Exercise ▸ Your output should be the lines of the data that follow, reproduced exactly from the first through the line bearing "Dragă Mamă România (466, 1722)".

Material to process section start

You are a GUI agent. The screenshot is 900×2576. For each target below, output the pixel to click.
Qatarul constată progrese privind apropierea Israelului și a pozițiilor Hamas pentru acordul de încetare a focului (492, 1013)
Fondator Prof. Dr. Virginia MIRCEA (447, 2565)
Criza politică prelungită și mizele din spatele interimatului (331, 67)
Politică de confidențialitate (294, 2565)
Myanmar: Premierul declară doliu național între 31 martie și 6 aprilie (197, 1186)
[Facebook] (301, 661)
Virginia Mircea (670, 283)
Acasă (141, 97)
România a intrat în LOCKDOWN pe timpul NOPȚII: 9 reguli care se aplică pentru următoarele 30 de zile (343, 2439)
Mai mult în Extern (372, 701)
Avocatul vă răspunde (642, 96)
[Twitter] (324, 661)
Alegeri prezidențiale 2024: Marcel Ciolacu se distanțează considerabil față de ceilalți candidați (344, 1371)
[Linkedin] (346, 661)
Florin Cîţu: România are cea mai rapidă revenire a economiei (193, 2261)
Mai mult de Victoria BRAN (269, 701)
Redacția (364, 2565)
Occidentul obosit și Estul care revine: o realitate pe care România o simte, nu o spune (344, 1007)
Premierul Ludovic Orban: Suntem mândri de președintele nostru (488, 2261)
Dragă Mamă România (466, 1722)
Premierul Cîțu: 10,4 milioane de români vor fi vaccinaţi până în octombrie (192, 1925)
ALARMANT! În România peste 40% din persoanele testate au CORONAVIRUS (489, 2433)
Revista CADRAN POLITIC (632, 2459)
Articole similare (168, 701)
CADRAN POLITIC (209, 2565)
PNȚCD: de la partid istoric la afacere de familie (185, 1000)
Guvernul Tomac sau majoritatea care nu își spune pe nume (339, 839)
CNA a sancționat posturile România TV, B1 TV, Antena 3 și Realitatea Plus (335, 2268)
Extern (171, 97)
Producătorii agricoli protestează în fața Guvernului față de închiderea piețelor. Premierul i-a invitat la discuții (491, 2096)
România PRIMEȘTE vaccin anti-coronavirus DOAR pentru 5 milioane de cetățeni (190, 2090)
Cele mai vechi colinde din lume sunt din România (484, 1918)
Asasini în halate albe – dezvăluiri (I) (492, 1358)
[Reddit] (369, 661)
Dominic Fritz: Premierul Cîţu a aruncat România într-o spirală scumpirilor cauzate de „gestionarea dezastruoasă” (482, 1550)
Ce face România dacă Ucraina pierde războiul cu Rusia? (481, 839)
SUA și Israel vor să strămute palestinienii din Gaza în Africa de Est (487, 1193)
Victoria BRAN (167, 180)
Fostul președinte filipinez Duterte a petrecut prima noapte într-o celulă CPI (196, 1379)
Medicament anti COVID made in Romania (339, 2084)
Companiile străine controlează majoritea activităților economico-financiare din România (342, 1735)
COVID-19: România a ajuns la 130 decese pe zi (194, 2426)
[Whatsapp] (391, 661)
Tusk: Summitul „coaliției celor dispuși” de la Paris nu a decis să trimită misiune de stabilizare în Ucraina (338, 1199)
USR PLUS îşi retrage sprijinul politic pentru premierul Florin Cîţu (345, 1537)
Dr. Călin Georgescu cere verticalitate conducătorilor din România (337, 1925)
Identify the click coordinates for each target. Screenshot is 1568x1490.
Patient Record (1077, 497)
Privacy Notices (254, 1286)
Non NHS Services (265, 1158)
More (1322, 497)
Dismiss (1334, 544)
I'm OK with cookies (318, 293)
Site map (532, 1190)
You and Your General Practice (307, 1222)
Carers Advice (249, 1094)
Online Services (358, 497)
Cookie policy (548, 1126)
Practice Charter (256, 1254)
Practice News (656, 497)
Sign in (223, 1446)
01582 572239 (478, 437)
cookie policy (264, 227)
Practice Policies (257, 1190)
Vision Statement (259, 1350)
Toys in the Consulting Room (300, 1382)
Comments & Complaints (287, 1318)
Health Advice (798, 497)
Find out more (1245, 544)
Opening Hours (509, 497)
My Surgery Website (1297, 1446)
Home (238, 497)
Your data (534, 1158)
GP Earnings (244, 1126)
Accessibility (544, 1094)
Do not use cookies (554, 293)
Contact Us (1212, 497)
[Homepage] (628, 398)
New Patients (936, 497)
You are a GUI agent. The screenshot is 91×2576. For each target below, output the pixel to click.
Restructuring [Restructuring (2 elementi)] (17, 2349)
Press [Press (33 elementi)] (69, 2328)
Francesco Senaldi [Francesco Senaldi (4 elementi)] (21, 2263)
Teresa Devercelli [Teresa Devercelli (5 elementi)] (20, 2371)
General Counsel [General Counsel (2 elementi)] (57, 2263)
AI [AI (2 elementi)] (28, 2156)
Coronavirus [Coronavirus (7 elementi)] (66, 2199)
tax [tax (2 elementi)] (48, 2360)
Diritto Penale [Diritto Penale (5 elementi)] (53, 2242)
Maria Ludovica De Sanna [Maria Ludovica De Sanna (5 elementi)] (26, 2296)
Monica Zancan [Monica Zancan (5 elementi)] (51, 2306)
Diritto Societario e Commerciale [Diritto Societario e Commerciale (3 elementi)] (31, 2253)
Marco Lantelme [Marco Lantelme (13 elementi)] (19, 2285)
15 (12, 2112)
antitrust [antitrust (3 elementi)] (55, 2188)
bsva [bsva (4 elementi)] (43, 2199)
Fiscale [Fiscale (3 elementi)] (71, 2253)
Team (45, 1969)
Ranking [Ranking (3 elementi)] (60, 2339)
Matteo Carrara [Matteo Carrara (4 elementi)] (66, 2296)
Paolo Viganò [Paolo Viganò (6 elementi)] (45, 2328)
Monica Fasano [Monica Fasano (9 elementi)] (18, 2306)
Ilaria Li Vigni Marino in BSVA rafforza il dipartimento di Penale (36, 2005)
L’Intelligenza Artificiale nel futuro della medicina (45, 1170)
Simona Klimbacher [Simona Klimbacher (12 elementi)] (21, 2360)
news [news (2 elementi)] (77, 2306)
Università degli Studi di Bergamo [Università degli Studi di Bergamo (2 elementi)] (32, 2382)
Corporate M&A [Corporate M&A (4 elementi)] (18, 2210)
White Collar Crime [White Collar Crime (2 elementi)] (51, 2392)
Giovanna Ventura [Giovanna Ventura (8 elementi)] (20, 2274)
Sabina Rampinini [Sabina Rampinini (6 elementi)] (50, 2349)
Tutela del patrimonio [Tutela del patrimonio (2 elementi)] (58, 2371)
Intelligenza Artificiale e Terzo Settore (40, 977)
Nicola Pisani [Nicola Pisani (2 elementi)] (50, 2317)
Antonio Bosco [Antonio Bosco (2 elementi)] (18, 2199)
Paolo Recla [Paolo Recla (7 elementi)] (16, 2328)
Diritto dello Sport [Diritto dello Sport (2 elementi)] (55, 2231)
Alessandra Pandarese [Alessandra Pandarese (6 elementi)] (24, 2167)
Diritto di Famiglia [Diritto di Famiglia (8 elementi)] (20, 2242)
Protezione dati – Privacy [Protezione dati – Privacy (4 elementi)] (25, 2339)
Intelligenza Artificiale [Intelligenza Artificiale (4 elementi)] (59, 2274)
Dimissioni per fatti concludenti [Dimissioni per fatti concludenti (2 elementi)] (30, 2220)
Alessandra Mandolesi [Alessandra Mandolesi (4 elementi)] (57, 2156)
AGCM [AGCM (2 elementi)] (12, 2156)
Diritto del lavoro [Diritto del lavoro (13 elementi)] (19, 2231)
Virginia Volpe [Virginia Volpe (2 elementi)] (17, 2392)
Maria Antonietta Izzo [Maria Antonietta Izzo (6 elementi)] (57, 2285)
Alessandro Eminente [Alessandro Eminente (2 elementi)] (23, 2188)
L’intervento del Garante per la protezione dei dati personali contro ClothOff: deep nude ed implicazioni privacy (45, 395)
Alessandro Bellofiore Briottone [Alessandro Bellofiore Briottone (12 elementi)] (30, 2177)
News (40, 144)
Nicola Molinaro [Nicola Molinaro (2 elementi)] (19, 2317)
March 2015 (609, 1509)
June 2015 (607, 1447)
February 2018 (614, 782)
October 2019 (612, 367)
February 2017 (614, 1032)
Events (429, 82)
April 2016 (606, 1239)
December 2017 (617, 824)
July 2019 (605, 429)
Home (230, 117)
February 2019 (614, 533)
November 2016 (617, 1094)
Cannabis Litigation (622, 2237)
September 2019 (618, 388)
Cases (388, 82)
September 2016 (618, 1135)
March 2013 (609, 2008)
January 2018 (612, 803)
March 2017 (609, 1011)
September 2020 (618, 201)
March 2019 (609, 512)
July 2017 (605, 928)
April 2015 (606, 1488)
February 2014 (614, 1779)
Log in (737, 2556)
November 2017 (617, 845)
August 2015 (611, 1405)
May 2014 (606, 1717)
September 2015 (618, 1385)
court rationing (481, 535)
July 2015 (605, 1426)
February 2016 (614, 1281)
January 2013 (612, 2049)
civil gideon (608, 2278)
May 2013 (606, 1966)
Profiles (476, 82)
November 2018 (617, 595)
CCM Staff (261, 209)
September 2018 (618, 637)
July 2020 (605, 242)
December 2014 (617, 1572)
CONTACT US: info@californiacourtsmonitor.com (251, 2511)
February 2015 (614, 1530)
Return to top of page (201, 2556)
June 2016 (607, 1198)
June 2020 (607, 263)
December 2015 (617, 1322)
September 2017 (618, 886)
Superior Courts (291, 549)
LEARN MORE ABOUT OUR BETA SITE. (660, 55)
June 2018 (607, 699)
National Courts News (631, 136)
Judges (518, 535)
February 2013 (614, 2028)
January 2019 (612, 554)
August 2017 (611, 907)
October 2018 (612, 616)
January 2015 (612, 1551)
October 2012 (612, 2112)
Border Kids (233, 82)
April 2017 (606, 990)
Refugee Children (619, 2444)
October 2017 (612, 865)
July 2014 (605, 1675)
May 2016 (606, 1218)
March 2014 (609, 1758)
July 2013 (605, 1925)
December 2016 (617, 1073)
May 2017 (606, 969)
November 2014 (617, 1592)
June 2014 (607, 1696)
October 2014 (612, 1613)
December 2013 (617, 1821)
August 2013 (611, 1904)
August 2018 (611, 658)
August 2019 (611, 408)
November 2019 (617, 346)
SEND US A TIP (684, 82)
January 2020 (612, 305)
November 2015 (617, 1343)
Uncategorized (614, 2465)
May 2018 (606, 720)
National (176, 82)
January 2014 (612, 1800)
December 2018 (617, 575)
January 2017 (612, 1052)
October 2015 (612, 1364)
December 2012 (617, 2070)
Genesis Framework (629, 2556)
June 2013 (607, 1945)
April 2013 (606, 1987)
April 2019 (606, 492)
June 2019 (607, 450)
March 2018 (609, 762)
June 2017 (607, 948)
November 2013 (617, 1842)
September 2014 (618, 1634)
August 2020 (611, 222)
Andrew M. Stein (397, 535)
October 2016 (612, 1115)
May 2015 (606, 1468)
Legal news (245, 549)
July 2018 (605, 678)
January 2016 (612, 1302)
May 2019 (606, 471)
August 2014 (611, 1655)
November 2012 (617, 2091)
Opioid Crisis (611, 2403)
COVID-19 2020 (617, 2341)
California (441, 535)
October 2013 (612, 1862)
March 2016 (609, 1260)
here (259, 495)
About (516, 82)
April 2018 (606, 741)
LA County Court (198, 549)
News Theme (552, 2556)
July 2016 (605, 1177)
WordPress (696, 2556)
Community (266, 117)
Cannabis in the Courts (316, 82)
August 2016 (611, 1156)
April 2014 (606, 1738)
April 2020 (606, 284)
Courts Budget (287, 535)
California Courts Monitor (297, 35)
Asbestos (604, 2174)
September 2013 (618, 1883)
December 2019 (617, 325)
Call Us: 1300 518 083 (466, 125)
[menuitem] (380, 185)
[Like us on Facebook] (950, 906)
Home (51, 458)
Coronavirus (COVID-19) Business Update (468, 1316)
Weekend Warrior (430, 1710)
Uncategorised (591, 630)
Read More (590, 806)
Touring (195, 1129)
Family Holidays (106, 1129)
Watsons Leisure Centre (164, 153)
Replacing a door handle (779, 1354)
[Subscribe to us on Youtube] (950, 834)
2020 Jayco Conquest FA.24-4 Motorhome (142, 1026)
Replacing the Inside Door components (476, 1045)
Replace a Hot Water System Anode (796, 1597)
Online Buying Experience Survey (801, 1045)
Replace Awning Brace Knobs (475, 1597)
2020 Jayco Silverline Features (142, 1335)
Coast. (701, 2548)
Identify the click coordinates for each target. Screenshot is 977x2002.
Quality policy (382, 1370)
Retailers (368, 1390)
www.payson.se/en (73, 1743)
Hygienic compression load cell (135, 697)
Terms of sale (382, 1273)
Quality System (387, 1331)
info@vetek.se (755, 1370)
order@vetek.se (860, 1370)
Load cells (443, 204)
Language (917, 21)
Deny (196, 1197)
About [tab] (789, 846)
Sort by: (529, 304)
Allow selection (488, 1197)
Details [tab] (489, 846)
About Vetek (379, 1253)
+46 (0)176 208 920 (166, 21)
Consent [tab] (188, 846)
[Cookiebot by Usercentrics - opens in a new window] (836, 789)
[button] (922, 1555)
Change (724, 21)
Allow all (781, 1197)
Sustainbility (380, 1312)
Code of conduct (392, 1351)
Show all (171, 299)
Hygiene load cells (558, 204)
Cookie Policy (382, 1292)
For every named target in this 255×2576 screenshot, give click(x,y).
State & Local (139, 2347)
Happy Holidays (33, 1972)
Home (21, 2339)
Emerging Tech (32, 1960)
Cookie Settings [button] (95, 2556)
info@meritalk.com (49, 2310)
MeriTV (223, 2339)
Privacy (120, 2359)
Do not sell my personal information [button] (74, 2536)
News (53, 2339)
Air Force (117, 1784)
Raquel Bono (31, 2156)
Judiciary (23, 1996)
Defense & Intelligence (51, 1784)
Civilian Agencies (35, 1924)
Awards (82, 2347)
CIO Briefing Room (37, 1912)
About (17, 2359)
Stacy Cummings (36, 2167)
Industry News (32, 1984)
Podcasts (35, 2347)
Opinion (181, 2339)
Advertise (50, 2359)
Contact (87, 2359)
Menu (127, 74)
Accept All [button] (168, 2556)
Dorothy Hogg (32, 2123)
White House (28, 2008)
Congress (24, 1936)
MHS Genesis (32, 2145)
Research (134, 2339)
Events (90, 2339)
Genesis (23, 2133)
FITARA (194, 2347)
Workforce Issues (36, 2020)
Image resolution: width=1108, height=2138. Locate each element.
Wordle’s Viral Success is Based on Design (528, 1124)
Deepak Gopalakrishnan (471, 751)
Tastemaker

Material to process section end

Answer for the task ▸
You are a GUI agent. The screenshot is 900×2576. For each target below, output the pixel to click.
Qatarul constată progrese privind apropierea Israelului și a pozițiilor Hamas pentru acordul de încetare a focului (492, 1013)
Fondator Prof. Dr. Virginia MIRCEA (447, 2565)
Criza politică prelungită și mizele din spatele interimatului (331, 67)
Politică de confidențialitate (294, 2565)
Myanmar: Premierul declară doliu național între 31 martie și 6 aprilie (197, 1186)
[Facebook] (301, 661)
Virginia Mircea (670, 283)
Acasă (141, 97)
România a intrat în LOCKDOWN pe timpul NOPȚII: 9 reguli care se aplică pentru următoarele 30 de zile (343, 2439)
Mai mult în Extern (372, 701)
Avocatul vă răspunde (642, 96)
[Twitter] (324, 661)
Alegeri prezidențiale 2024: Marcel Ciolacu se distanțează considerabil față de ceilalți candidați (344, 1371)
[Linkedin] (346, 661)
Florin Cîţu: România are cea mai rapidă revenire a economiei (193, 2261)
Mai mult de Victoria BRAN (269, 701)
Redacția (364, 2565)
Occidentul obosit și Estul care revine: o realitate pe care România o simte, nu o spune (344, 1007)
Premierul Ludovic Orban: Suntem mândri de președintele nostru (488, 2261)
Dragă Mamă România (466, 1722)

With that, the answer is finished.